§ YOUR OBJECTIVE: Exclude the images, then return every line below exactly as written.

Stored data
- - - - -

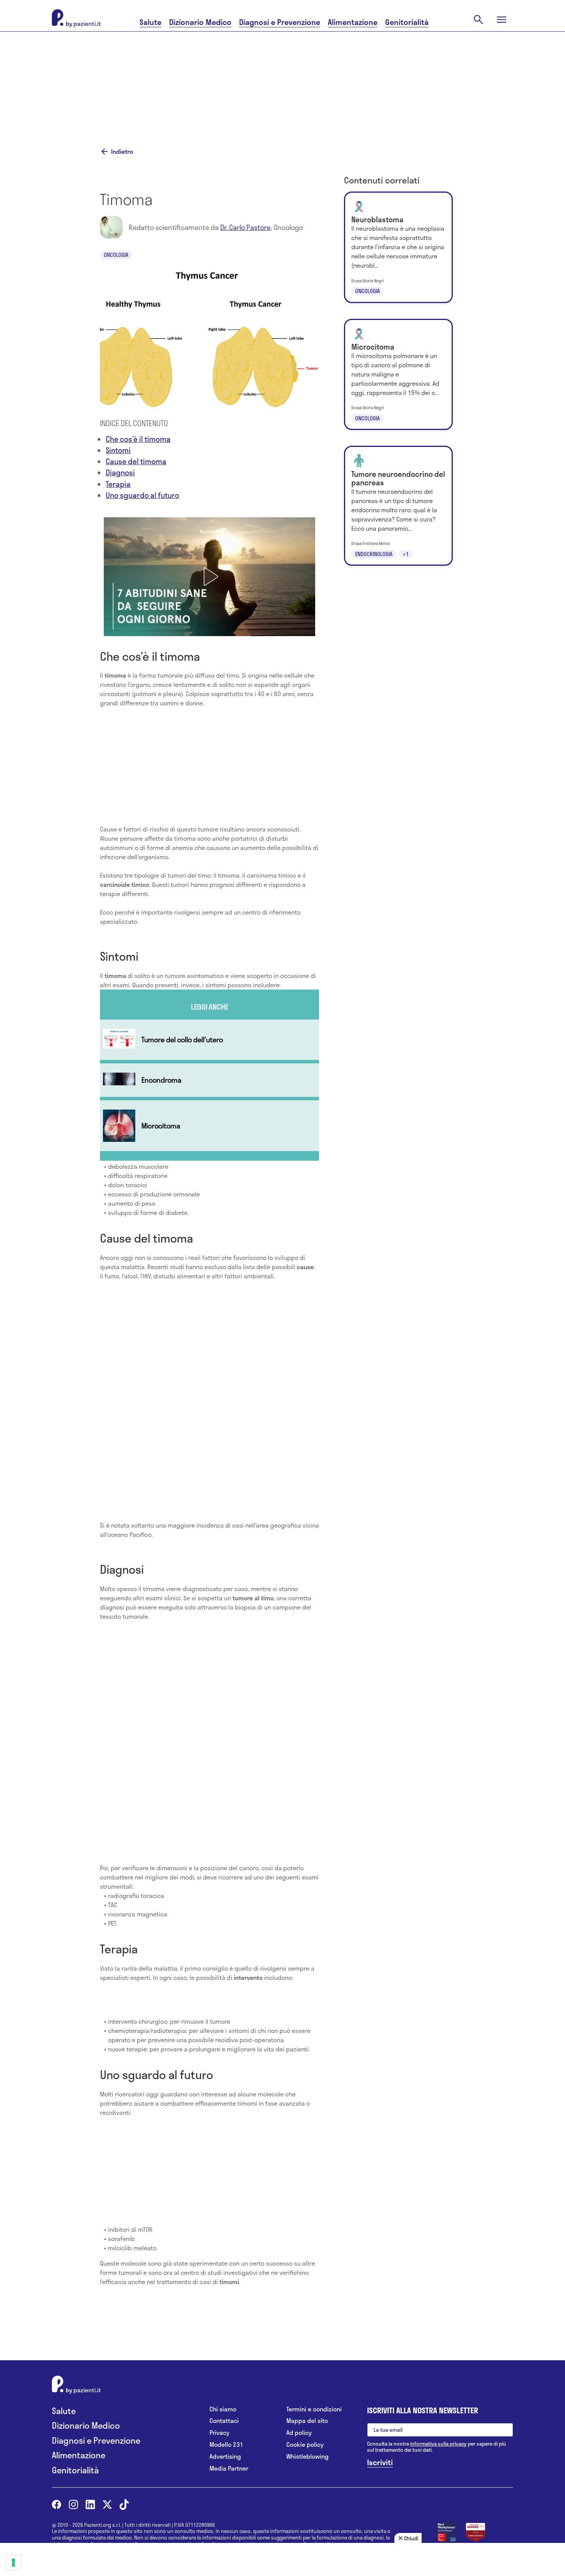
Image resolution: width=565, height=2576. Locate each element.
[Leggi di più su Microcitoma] (209, 1125)
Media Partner (228, 2468)
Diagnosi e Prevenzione (279, 22)
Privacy (219, 2433)
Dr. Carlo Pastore (245, 227)
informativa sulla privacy (438, 2444)
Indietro (122, 151)
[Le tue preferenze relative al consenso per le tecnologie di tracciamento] (13, 2562)
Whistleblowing (307, 2457)
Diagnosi (120, 472)
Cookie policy (305, 2445)
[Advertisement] (359, 80)
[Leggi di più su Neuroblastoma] (398, 247)
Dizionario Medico (200, 22)
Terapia (118, 484)
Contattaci (224, 2421)
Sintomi (118, 450)
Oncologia (116, 255)
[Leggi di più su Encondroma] (209, 1080)
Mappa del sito (307, 2421)
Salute (150, 22)
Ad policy (299, 2433)
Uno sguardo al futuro (142, 495)
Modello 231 (226, 2445)
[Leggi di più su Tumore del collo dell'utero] (209, 1040)
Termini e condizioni (314, 2409)
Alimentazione (352, 22)
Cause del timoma (136, 461)
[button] (209, 576)
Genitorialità (407, 22)
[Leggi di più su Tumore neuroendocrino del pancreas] (398, 506)
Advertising (225, 2457)
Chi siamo (222, 2409)
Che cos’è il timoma (138, 439)
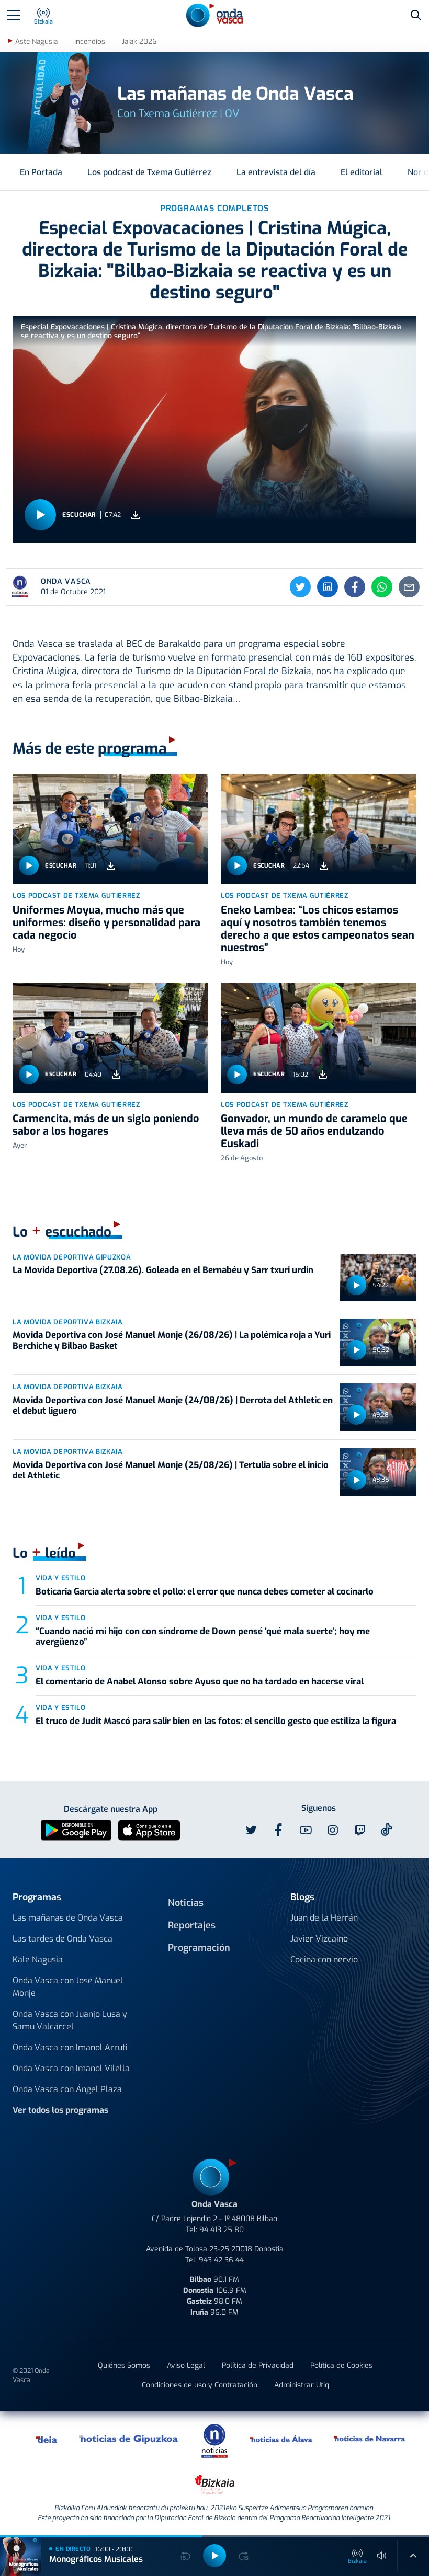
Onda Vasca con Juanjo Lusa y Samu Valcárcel (70, 2020)
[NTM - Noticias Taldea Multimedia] (214, 2440)
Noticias (186, 1903)
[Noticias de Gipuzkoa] (129, 2438)
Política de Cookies (341, 2366)
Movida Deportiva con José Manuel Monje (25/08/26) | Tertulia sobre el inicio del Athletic (171, 1470)
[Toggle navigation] (13, 15)
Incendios (89, 41)
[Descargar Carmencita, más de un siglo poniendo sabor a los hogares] (116, 1074)
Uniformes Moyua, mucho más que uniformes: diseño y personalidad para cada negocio (106, 922)
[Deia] (47, 2438)
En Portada (41, 172)
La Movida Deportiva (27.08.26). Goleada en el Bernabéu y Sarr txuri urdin (163, 1270)
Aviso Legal (186, 2366)
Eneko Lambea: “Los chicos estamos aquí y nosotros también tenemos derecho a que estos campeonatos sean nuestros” (317, 929)
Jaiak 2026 (139, 41)
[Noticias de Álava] (281, 2438)
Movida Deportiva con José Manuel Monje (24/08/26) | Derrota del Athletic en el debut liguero (173, 1405)
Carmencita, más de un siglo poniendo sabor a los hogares (106, 1125)
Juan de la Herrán (324, 1917)
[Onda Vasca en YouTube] (305, 1830)
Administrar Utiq (301, 2385)
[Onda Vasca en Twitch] (359, 1830)
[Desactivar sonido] (382, 2556)
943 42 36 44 (221, 2260)
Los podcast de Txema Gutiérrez (149, 172)
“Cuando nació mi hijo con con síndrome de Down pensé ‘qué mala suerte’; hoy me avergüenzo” (203, 1636)
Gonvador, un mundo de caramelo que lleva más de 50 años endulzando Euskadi (314, 1131)
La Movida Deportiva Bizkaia (68, 1322)
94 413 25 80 (221, 2230)
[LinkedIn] (327, 586)
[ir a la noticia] (110, 829)
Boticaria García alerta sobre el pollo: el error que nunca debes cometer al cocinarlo (205, 1592)
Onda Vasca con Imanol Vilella (71, 2068)
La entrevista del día (275, 172)
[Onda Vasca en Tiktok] (387, 1830)
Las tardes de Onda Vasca (62, 1938)
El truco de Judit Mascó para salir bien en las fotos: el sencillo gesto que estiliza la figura (216, 1721)
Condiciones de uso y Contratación (199, 2385)
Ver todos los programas (60, 2110)
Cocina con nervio (324, 1959)
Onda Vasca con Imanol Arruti (70, 2047)
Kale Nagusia (38, 1959)
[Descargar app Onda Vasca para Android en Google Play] (76, 1829)
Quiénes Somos (124, 2366)
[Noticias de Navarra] (370, 2438)
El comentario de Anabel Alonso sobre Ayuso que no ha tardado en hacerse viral (200, 1682)
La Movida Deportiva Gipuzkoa (72, 1257)
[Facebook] (354, 586)
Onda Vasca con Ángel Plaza (67, 2089)
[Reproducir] (40, 514)
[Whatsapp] (381, 586)
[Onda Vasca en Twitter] (251, 1830)
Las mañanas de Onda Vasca (68, 1917)
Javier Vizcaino (319, 1938)
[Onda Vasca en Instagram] (332, 1830)
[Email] (409, 586)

- - - - -

§ ANSWER SPACE:
Image resolution: width=565, height=2576. Locate each element.
[Leggi di più su Microcitoma] (209, 1125)
Media Partner (228, 2468)
Diagnosi e Prevenzione (279, 22)
Privacy (219, 2433)
Dr. Carlo Pastore (245, 227)
informativa sulla privacy (438, 2444)
Indietro (122, 151)
[Le tue preferenze relative al consenso per le tecnologie di tracciamento] (13, 2562)
Whistleblowing (307, 2457)
Diagnosi (120, 472)
Cookie policy (305, 2445)
[Advertisement] (359, 80)
[Leggi di più su Neuroblastoma] (398, 247)
Dizionario Medico (200, 22)
Terapia (118, 484)
Contattaci (224, 2421)
Sintomi (118, 450)
Oncologia (116, 255)
[Leggi di più su Encondroma] (209, 1080)
Mappa del sito (307, 2421)
Salute (150, 22)
Ad policy (299, 2433)
Uno sguardo al futuro (142, 495)
Modello 231 (226, 2445)
[Leggi di più su Tumore del collo dell'utero] (209, 1040)
Termini e condizioni (314, 2409)
Alimentazione (352, 22)
Cause del timoma (136, 461)
[button] (209, 576)
Genitorialità (407, 22)
[Leggi di più su Tumore neuroendocrino del pancreas] (398, 506)
Advertising (225, 2457)
Chi siamo (222, 2409)
Che cos’è il timoma (138, 439)
Onda Vasca con Juanjo Lusa y Samu Valcárcel (70, 2020)
[NTM - Noticias Taldea Multimedia] (214, 2440)
Noticias (186, 1903)
[Noticias de Gipuzkoa] (129, 2438)
Política de Cookies (341, 2366)
Movida Deportiva con José Manuel Monje (25/08/26) | Tertulia sobre el inicio del Athletic (171, 1470)
[Toggle navigation] (13, 15)
Incendios (89, 41)
[Descargar Carmencita, más de un siglo poniendo sabor a los hogares] (116, 1074)
Uniformes Moyua, mucho más que uniformes: diseño y personalidad para cada negocio (106, 922)
[Deia] (47, 2438)
En Portada (41, 172)
La Movida Deportiva (27.08.26). Goleada en el Bernabéu y Sarr txuri urdin (163, 1270)
Aviso Legal (186, 2366)
Eneko Lambea: “Los chicos estamos aquí y nosotros también tenemos derecho a que estos campeonatos sean nuestros” (317, 929)
Jaiak 2026 (139, 41)
[Noticias de Álava] (281, 2438)
Movida Deportiva con José Manuel Monje (24/08/26) | Derrota del Athletic en el debut liguero (173, 1405)
Carmencita, más de un siglo poniendo sabor a los hogares (106, 1125)
Juan de la Herrán (324, 1917)
[Onda Vasca en YouTube] (305, 1830)
Administrar Utiq (301, 2385)
[Onda Vasca en Twitch] (359, 1830)
[Desactivar sonido] (382, 2556)
943 42 36 44 (221, 2260)
Los podcast de Txema Gutiérrez (149, 172)
“Cuando nació mi hijo con con síndrome de Down pensé ‘qué mala suerte’; hoy me avergüenzo” (203, 1636)
Gonvador, un mundo de caramelo que lleva más de 50 años endulzando Euskadi (314, 1131)
La Movida Deportiva Bizkaia (68, 1322)
94 413 25 80 (221, 2230)
[LinkedIn] (327, 586)
[ir a la noticia] (110, 829)
Boticaria García alerta sobre el pollo: el error que nunca debes cometer al cocinarlo (205, 1592)
Onda Vasca con Imanol Vilella (71, 2068)
La entrevista del día (275, 172)
[Onda Vasca en Tiktok] (387, 1830)
Las tardes de Onda Vasca (62, 1938)
El truco de Judit Mascó para salir bien en las fotos: el sencillo gesto que estiliza la figura (216, 1721)
Condiciones de uso y Contratación (199, 2385)
Ver todos los programas (60, 2110)
Cocina con nervio (324, 1959)
Onda Vasca con Imanol Arruti (70, 2047)
Kale Nagusia (38, 1959)
[Descargar app Onda Vasca para Android en Google Play] (76, 1829)
Quiénes Somos (124, 2366)
[Noticias de Navarra] (370, 2438)
El comentario de Anabel Alonso sobre Ayuso que no ha tardado en hacerse viral (200, 1682)
La Movida Deportiva Gipuzkoa (72, 1257)
[Facebook] (354, 586)
Onda Vasca con Ángel Plaza (67, 2089)
[Reproducir] (40, 514)
[Whatsapp] (381, 586)
[Onda Vasca en Twitter] (251, 1830)
Las mañanas de Onda Vasca (68, 1917)
Javier Vizcaino (319, 1938)
[Onda Vasca en Instagram] (332, 1830)
[Email] (409, 586)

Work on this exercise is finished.